BC: Oh that's it! That's what I meant! Yes that's what I meant!
NP: I'm surprised nobody picked it up before.
TR: Well I was arguing about the fair grounds which I've not had. I mean what I'm saying is I've had fair grounds for complaint.
BC: He was, to be fair, using it in a different sense, yes.
PJ: But who was this, who was this up-and-coming young person that you were talking about?
TR: Well I'm afraid compared with everybody else on this panel, it has to be me! I admit, I admit in most companies I'm the clapped-out old wreck but...
KW: Here, you're up-and-coming! He's right! He's right!
PJ: Here you're a clapped-out young wreck!
TR: That's why I come on this programme!
KW: But you keep the subject, because you were fair, you were talking about fair grounds! Absolutely right!

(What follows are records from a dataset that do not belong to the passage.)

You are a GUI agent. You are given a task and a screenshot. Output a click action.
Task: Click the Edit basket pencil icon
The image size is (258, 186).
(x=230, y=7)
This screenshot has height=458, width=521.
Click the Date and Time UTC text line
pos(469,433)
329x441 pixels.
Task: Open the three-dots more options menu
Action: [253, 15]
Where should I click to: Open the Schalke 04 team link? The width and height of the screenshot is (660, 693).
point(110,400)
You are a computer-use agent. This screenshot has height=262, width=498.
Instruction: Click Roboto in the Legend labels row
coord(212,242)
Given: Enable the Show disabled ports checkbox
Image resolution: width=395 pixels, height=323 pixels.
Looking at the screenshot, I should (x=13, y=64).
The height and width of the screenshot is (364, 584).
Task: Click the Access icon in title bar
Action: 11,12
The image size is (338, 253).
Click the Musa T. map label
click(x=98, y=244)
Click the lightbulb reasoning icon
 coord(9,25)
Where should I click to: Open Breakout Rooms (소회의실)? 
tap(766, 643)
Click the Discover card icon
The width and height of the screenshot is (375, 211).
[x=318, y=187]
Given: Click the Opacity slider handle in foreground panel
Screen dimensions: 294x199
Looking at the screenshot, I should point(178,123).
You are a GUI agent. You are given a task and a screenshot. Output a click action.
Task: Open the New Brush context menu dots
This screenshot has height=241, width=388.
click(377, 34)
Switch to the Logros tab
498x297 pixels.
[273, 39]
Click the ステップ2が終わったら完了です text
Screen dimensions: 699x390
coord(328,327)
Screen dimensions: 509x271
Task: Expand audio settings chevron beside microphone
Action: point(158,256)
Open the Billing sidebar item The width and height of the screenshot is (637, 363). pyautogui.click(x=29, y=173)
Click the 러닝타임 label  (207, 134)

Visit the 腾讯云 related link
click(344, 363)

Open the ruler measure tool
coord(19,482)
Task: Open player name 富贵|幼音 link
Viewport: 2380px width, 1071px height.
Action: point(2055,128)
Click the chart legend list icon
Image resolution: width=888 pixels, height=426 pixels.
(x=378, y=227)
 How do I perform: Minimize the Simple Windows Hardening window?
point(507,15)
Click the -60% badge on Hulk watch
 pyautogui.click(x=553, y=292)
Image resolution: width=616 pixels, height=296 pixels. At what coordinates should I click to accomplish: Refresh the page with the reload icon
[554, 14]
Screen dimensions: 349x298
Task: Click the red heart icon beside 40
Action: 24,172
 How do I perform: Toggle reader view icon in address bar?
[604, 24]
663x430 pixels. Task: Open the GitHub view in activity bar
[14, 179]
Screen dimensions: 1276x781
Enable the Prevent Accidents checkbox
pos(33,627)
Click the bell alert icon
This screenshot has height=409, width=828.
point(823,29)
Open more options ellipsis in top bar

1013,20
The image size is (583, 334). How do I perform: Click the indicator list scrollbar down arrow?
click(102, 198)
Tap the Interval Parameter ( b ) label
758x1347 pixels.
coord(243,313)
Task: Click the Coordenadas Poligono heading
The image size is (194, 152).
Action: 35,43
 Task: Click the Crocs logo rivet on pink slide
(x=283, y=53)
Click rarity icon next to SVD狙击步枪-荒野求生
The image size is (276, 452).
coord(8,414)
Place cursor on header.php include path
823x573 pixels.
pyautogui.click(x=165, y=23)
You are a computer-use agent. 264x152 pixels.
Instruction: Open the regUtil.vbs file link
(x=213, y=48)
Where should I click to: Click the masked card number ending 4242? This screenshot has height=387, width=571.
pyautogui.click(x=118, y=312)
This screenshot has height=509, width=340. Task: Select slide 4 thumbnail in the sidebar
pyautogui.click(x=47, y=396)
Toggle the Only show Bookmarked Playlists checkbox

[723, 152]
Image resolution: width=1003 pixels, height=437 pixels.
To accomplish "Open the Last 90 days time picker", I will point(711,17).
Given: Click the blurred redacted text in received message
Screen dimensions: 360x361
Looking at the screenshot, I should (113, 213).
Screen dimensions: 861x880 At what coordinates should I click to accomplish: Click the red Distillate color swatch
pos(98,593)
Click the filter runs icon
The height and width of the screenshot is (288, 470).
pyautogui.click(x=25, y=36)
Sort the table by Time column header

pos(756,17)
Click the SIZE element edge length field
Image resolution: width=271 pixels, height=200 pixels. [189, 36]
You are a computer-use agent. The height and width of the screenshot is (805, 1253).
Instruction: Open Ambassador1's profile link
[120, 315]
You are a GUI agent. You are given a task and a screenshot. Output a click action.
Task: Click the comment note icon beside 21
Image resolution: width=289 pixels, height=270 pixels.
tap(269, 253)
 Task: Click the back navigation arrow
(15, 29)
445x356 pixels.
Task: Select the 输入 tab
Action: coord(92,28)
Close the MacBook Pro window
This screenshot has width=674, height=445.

NP: But as you're so, as you're so up-and-coming, can I point out to you Tim, that you're actually on Just A Minute at the moment and you have nine seconds to continue on fairgrounds starting now.
TR: Have I still got it?
TR: I recall the Everly Brothers recording a wonderful song back in 1961 called The Ferris Wheel. And in this tune, they recalled the sadness they felt...
NP: Peter Jones.
NP: Yes I will give you on hesitation but I thought you were going to have him for record which he used twice.
PJ: Did he? Ah well, a double, double fault.
NP: There is one second Peter, with you, fairgrounds starting now.
PJ: Luna Park, one of the best fairgrounds...
NP: So it's a very close contest. Kenneth Williams is just in the lead, one ahead of Peter Jones and Barry Cryer, Tim is, Tim Rice is one behind them. And Kenneth Williams begins the next round, the subject, Kenneth, Athens. Will you tell us something about that lovely city in the game starting now.
KW: It was my intention to go from the Placa area down to look at the Agara. When I called in the hotel, because I'd left the sunglasses, and this woman said behind the desk, "Boatie Boatridge is here to see you." Well I thought nobody knows I'm in Greece. And I went through, and she said "I'm casting this film. We would have liked you but we need a name, and so we're getting Peter Sellers." And I thought well, hang on, if you're going to sit here and insult me, you know, I can do it in better places than this frankly! A nice quarter house! Anyway I then made my way to the Arch of Hadrian. Now that isn't in Athens, so you'll be thinking to yourself, how on earth did he get there...
NP: Barry Cryer has challenged.
BC: I've lost the will to live!
NP: What is your challenge?
BC: Well sorry Kenneth, no, it was just an observation. I thought I'd share it.
NP: Just an observation. Well let's give Barry...
BC: Because I'm old!
NP: ... a bonus point for his amusing observation...
BC: And there isn't long left to me!
NP: No! There are eight seconds on Athens, still with you Kenneth starting now.
KW: The most beautiful thing in that city has to be the Athenian naked statue. Of course its construction in so far as the ancient and old replica which was gold and stood 19...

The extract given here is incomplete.